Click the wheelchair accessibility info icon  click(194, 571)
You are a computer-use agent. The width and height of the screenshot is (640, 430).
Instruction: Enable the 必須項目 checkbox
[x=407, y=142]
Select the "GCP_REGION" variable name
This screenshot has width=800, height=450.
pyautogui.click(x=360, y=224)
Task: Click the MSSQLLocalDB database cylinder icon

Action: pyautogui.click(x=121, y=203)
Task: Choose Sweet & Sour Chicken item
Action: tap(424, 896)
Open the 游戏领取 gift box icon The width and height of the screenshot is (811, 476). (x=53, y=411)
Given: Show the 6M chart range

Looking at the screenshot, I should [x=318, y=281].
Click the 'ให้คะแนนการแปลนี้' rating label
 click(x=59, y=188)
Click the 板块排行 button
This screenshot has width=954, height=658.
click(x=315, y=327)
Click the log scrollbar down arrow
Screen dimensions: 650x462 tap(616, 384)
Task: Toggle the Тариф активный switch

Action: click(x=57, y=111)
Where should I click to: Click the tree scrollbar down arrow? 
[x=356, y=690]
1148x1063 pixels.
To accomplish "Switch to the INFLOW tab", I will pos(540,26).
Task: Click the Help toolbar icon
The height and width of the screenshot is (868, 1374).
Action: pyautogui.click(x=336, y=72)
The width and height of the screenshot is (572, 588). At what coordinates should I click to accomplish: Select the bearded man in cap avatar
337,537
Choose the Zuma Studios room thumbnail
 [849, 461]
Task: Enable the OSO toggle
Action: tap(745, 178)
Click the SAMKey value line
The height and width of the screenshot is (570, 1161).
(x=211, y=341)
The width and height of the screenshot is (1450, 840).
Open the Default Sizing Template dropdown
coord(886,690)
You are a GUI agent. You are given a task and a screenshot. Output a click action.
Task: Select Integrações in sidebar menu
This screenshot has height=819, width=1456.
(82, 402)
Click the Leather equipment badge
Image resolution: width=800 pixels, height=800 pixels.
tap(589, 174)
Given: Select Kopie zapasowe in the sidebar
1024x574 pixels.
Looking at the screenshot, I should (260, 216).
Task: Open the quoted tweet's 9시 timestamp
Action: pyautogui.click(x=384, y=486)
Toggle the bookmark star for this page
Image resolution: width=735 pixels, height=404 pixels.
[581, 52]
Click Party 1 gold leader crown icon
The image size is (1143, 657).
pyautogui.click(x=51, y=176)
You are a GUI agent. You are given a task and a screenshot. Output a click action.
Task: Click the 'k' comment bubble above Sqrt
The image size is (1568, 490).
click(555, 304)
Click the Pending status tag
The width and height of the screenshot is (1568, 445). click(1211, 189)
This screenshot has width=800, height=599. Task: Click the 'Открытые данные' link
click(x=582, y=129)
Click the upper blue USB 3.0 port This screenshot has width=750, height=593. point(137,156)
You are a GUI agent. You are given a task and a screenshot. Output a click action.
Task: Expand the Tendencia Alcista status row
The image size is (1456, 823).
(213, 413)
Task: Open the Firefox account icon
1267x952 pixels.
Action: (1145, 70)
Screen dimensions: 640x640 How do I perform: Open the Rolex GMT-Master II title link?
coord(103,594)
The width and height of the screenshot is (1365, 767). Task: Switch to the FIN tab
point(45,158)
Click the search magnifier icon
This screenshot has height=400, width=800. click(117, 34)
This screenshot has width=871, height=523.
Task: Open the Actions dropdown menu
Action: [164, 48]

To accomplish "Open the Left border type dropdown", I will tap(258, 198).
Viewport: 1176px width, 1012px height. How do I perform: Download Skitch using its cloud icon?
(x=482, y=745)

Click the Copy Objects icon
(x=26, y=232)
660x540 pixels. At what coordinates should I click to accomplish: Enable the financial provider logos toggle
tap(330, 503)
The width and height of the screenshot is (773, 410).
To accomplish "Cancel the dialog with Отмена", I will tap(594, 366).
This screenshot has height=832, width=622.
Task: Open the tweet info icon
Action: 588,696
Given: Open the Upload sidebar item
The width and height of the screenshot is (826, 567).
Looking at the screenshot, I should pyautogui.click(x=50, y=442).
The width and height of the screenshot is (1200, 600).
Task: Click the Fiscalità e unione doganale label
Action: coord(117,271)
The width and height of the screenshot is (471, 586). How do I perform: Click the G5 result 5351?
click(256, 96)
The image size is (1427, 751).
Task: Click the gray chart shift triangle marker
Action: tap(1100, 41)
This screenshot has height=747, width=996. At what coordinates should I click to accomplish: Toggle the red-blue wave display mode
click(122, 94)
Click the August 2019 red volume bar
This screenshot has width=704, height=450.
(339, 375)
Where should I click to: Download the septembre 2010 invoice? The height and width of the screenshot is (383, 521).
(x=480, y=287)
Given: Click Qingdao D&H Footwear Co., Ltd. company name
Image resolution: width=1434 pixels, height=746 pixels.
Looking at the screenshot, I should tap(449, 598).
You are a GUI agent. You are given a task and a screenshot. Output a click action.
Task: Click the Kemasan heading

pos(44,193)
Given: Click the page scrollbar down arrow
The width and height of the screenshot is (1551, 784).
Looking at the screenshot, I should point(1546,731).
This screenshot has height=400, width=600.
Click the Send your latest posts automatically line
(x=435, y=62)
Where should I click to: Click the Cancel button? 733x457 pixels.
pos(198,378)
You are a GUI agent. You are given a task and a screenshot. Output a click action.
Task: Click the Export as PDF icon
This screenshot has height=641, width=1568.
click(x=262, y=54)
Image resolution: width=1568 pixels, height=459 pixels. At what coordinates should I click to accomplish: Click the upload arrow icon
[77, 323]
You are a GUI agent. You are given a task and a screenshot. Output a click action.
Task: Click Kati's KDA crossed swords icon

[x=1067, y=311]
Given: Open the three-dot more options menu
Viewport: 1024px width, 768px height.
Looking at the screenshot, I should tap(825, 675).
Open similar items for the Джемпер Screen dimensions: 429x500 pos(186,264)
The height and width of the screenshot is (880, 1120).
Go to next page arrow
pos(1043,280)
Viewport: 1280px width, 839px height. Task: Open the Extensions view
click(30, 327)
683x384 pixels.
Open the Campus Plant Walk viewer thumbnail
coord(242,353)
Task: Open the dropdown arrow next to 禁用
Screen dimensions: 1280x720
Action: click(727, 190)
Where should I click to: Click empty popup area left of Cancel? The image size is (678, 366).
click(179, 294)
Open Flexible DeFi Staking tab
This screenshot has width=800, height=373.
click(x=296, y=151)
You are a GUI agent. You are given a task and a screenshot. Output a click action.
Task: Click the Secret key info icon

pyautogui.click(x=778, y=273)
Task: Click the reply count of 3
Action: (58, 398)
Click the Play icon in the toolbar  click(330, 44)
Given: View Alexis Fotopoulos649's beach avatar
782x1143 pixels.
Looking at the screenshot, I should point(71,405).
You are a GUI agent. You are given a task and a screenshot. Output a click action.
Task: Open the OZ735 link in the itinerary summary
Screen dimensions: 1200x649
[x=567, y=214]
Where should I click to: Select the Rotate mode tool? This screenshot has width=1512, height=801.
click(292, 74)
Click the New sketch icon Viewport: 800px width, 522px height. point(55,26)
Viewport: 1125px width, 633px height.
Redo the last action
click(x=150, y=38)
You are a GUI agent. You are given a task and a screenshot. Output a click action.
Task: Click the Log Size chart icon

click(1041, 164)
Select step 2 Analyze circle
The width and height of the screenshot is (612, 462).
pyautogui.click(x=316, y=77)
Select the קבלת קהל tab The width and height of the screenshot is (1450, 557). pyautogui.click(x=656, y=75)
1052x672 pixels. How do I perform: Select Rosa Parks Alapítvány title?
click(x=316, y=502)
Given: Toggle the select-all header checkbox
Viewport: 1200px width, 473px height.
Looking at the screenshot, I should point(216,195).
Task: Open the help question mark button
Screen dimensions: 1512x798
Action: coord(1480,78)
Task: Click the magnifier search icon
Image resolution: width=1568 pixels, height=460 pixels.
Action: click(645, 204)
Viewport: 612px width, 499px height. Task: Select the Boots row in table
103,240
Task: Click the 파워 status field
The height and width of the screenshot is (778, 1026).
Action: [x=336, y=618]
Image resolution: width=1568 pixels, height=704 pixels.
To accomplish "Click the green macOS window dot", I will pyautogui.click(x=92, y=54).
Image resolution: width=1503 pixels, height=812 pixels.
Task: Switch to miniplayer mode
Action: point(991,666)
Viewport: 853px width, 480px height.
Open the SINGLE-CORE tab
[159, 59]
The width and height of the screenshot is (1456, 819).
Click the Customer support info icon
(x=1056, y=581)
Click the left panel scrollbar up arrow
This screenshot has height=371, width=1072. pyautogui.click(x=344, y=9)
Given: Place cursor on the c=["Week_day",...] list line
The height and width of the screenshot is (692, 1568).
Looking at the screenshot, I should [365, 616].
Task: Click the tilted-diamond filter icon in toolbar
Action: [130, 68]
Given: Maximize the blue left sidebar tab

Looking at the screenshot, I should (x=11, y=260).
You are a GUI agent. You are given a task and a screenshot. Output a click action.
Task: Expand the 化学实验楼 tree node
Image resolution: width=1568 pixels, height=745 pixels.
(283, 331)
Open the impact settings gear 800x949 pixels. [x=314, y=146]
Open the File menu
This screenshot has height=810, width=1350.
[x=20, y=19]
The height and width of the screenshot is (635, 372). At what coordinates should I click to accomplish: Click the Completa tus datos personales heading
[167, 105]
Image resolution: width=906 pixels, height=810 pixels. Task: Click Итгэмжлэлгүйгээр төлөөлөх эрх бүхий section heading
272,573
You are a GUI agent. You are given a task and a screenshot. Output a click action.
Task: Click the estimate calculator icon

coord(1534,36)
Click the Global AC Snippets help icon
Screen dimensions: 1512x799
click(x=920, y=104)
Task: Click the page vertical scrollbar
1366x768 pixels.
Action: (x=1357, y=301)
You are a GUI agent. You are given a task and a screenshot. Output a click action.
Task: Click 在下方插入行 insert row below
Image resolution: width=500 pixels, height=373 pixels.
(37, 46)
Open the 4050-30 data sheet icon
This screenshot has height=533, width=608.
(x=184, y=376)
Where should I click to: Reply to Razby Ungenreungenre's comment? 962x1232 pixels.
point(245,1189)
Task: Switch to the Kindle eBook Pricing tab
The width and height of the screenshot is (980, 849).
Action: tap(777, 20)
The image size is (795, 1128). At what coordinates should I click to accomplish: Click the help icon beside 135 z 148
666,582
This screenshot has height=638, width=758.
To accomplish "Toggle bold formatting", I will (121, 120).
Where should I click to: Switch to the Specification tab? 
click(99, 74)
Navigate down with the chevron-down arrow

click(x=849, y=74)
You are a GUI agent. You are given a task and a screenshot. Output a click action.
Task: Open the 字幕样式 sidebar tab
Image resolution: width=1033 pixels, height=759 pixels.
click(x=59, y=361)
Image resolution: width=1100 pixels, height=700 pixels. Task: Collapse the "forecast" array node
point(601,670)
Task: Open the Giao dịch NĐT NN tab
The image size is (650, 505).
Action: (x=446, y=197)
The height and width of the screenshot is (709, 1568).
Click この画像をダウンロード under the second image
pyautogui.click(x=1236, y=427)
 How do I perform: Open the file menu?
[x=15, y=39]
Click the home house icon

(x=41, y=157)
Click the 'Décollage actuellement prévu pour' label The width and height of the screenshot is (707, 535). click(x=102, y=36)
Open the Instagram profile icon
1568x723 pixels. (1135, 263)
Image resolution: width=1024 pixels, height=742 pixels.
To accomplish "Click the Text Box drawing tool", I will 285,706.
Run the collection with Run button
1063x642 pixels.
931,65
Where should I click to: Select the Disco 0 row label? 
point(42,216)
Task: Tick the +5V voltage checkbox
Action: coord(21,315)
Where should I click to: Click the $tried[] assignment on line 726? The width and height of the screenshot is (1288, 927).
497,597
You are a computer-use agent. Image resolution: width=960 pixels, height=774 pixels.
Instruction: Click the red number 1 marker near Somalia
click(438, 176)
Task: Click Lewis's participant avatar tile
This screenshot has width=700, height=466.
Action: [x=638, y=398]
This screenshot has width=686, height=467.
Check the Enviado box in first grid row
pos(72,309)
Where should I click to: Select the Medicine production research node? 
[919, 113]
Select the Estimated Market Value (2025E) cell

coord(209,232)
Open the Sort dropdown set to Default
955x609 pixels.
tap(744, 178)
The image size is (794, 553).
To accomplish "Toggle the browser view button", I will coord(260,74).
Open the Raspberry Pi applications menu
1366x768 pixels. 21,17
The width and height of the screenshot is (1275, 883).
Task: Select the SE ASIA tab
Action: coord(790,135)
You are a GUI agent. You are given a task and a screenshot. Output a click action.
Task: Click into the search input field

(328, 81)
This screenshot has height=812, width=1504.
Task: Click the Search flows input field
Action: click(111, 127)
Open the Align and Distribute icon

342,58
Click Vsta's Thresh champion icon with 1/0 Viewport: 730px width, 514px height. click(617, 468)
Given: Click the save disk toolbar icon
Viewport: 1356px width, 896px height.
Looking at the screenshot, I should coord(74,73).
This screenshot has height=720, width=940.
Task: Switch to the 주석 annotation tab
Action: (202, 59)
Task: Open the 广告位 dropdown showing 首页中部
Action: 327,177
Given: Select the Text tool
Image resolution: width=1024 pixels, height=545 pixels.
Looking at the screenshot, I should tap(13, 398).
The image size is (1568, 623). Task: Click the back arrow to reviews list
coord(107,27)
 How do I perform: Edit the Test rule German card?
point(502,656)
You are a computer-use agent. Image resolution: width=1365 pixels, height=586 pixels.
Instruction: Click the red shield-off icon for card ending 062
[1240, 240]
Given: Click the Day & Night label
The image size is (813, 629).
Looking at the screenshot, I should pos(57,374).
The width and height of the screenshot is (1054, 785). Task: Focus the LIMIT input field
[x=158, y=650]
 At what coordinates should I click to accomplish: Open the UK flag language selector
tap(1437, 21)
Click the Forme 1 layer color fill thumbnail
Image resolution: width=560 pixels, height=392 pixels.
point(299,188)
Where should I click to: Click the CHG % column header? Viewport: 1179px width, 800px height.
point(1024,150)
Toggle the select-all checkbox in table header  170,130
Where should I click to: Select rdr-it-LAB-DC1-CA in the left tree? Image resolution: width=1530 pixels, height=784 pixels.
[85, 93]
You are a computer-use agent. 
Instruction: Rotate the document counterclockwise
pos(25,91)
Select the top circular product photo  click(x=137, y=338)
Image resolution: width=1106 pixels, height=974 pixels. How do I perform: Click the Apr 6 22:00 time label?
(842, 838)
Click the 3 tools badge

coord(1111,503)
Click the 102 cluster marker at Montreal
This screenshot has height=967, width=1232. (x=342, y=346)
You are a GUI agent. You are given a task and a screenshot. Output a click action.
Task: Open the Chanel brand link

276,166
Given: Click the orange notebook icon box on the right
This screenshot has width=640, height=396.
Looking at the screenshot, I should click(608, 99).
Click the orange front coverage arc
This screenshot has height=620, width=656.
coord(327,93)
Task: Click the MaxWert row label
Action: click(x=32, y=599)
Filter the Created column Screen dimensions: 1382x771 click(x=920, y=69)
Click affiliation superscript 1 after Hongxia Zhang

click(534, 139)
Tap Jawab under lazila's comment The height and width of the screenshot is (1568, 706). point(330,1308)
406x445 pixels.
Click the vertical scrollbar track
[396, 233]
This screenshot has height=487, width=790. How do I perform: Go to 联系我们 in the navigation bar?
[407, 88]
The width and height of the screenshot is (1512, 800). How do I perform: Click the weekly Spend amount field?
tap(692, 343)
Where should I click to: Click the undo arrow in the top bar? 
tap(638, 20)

***

### WHAT TO DO
In the material above, transcribe exactly the lines beginning at the one with "Task: Click the estimate calculator icon" and ending at the one with "Task: Open the 字幕样式 sidebar tab", both included.

### REPLY TO THE TASK
Task: Click the estimate calculator icon

coord(1534,36)
Click the Global AC Snippets help icon
Screen dimensions: 1512x799
click(x=920, y=104)
Task: Click the page vertical scrollbar
1366x768 pixels.
Action: (x=1357, y=301)
You are a GUI agent. You are given a task and a screenshot. Output a click action.
Task: Click 在下方插入行 insert row below
Image resolution: width=500 pixels, height=373 pixels.
(37, 46)
Open the 4050-30 data sheet icon
This screenshot has height=533, width=608.
(x=184, y=376)
Where should I click to: Reply to Razby Ungenreungenre's comment? 962x1232 pixels.
point(245,1189)
Task: Switch to the Kindle eBook Pricing tab
The width and height of the screenshot is (980, 849).
Action: tap(777, 20)
The image size is (795, 1128). At what coordinates should I click to accomplish: Click the help icon beside 135 z 148
666,582
This screenshot has height=638, width=758.
To accomplish "Toggle bold formatting", I will (121, 120).
Where should I click to: Switch to the Specification tab? 
click(99, 74)
Navigate down with the chevron-down arrow

click(x=849, y=74)
You are a GUI agent. You are given a task and a screenshot. Output a click action.
Task: Open the 字幕样式 sidebar tab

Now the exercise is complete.